**EXERCISE DESCRIPTION:** Where the records below show the word "link" in a line, please copy that line.

(Saved entries)
────────

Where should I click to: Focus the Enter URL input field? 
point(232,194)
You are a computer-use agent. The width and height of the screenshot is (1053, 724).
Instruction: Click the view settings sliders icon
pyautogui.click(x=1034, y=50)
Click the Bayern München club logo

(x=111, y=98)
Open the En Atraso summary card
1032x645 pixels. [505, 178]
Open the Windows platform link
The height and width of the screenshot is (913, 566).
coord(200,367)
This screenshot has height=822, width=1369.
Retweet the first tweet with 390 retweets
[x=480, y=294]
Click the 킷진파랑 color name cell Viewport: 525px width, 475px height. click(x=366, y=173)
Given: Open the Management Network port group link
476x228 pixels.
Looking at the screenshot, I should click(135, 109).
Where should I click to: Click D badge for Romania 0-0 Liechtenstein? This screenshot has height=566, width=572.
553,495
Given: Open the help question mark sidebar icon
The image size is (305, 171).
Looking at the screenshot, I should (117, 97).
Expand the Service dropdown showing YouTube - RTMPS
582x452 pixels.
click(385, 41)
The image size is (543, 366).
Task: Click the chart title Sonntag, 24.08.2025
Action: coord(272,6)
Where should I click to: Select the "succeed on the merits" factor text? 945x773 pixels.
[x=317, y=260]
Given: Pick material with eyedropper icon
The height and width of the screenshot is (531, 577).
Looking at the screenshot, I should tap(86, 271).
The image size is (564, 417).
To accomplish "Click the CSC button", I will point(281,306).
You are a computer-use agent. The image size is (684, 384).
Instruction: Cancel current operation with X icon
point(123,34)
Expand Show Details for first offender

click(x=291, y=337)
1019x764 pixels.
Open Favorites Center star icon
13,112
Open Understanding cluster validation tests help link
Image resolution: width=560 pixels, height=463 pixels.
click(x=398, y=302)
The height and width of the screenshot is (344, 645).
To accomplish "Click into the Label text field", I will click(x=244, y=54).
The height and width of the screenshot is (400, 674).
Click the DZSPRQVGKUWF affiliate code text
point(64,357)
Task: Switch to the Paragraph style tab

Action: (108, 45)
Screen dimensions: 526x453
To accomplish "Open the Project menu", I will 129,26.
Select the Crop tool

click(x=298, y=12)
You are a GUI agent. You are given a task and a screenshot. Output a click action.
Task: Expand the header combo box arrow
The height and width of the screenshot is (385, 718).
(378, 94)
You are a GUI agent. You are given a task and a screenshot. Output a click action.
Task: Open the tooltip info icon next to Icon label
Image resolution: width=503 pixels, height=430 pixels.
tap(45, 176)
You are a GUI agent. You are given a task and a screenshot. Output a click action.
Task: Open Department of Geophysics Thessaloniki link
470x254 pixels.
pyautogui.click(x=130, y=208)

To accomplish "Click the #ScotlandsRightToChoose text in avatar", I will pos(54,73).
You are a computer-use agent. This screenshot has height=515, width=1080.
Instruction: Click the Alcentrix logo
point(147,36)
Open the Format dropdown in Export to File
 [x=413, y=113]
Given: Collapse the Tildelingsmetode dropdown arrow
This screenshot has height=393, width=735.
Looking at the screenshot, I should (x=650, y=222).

────────

**SOLUTION FOR THIS PROBLEM:**
Open the Windows platform link
Given: Open the Management Network port group link
Open Understanding cluster validation tests help link
Task: Open Department of Geophysics Thessaloniki link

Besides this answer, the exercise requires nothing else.